Arrangiamenti scarni, produzione lo-fi, note ovattate e linee vocali provenienti dal regno dei morti, rappresentano il marchio di fabbrica della band, anche se in tale occasione il tutto sembra diventare più crudo e marcio, al contrario di quanto si osservava nelle ultime prove sulla lunga distanza. Una scelta anacronistica e discutibile che, oltre a quasi cancellare la presenza del basso, affievolisce la spinta veemente di parecchie sezioni dei brani, così come non convince appieno la prestazione dietro il microfono di Nocturno Culto, a tratti stanco e appannato, e a cui non avrebbe fatto male la compagnia di un Fenriz formato Isengard.

 

In ogni caso, dai testi criptici a libera interpretazione a un artwork, replica di un dipinto del 1972 di David H. Hardy, "Pluto And Charon", che sa di autoreferenzialità e citazionismo, passando per la classe e il mestiere degli scandinavi, il disco riesce a catturare l'attenzione a dispetto di alcuni passaggi tirati troppo per le lunghe.
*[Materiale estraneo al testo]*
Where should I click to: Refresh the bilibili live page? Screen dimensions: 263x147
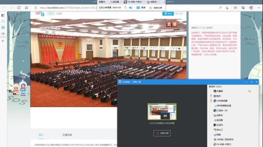[19, 8]
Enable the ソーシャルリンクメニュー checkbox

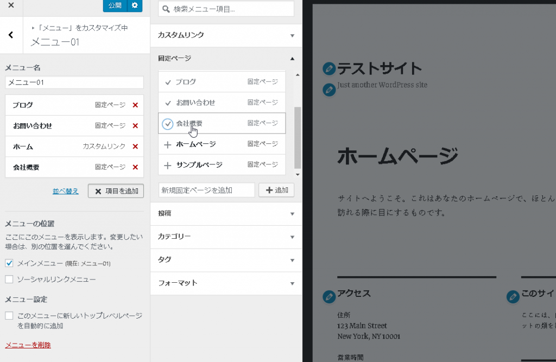[x=9, y=280]

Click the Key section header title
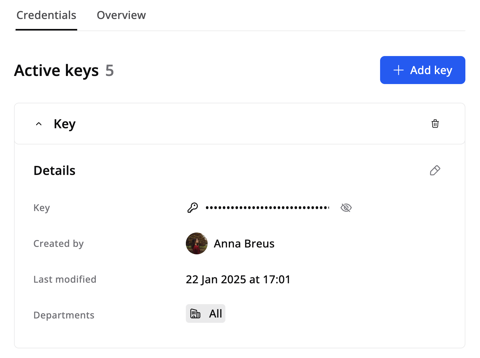(x=64, y=124)
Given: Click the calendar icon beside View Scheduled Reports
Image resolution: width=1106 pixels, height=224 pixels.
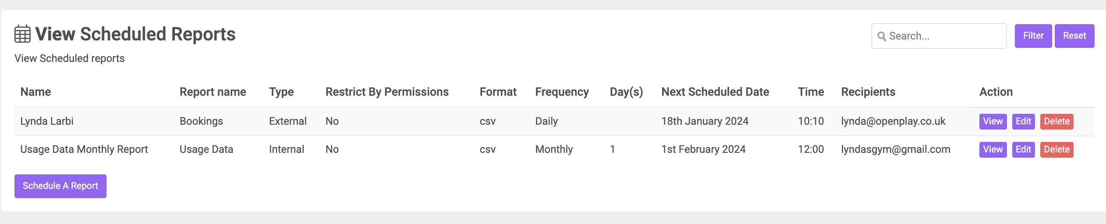Looking at the screenshot, I should [22, 34].
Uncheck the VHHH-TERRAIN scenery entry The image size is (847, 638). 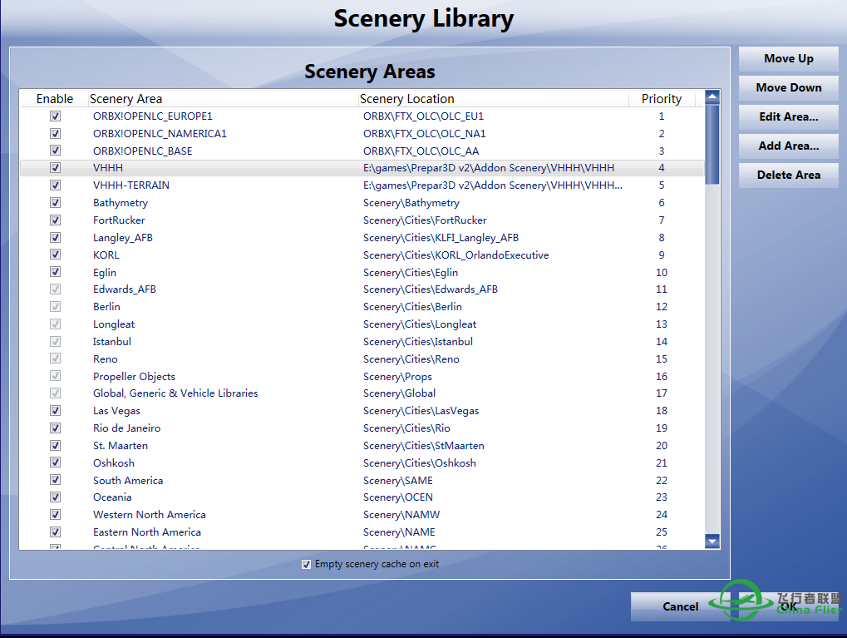click(x=56, y=185)
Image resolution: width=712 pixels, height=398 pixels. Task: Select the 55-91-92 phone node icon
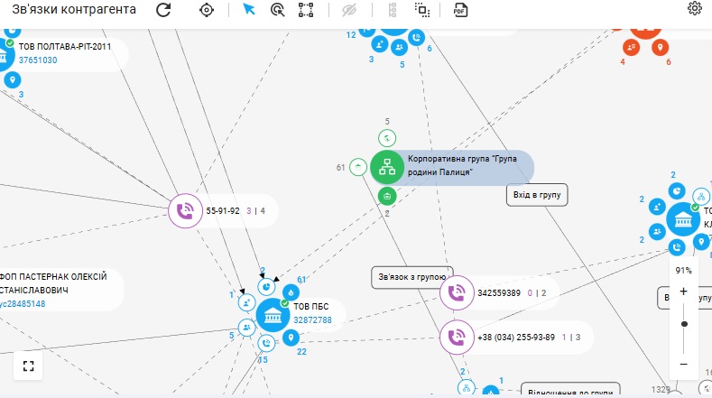pyautogui.click(x=185, y=210)
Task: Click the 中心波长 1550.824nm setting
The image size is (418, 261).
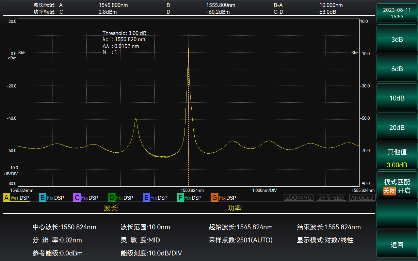Action: point(64,227)
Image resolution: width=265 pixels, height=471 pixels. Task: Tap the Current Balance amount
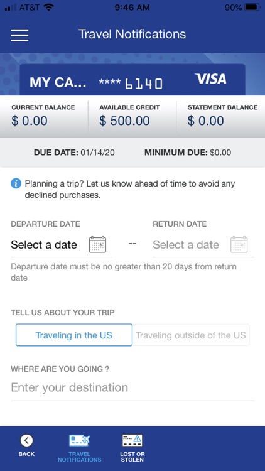pos(30,121)
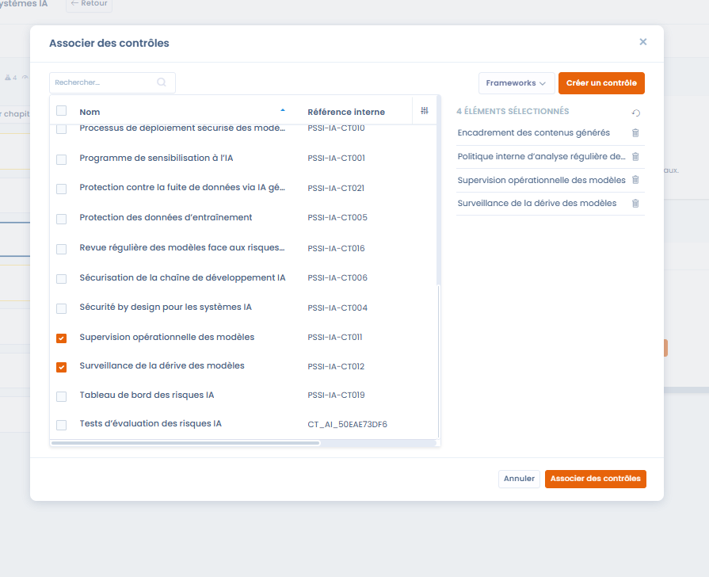Click the Référence interne column header
Screen dimensions: 709x577
point(345,112)
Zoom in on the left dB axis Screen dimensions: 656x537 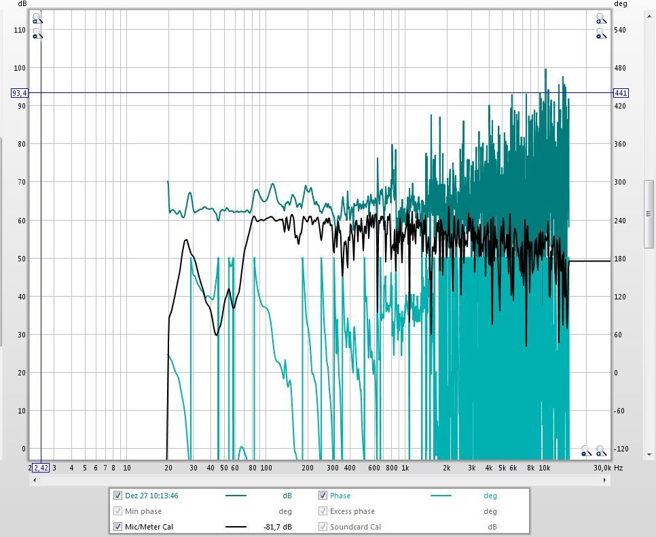click(37, 18)
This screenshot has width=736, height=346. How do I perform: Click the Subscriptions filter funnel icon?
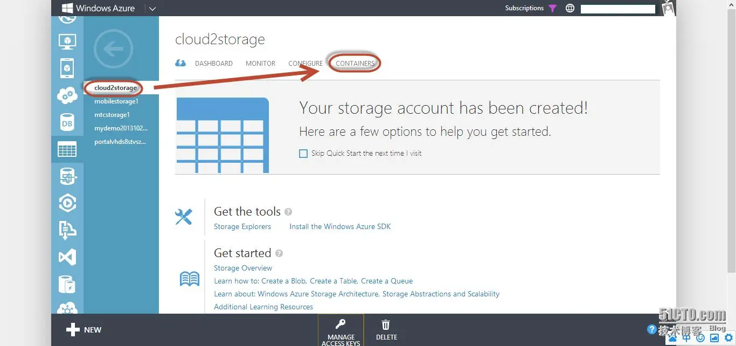coord(552,8)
Colpiscono positivamente l'intro e l'outro post punk di una "His Master's Voice" che oscilla tra una cavalcata di conio speed e una serie di riff simili a quelli elaborati nel periodo "Total Death" (vedesi in particolare "Majestic Desolate Eyes"); altrettanto fanno l'ottima "Hate Cloak", un incrocio accattivante di Cirith Ungol e Celtic Frost, e l'arrembante "Wake Of The Awakened", pezzo che, impostato ritmicamente su una batteria al galoppo stile Bathory di "Blood Fire Death", mostra la secchezza incisiva di "Transilvanian Hunger" e il carattere fiero di "The Underground Resistance". Un paio di assoli à la Manilla Road screziano di solennità oscura e malinconica la lentezza ipnotica di "Voyage To A North Pole Adrift", mentre la chiusa "Lost Arcane City Of Uppakra" a una prima parte di marca NWOBHM, ne accosta una seconda guidata da evocativi sintetizzatori burzumiani con spettrale spoken word a corredo.

 

Niente di straordinario e molto di già sentito nel diciottesimo album dei Darkthrone: eppure, in tempi di grande incertezza, consola sapere che nella terra dei Fiordi esistono sicurezze dal nome di Gylve Fenris Nagell e Ted Arvid Skjellum. Non si può non amarli.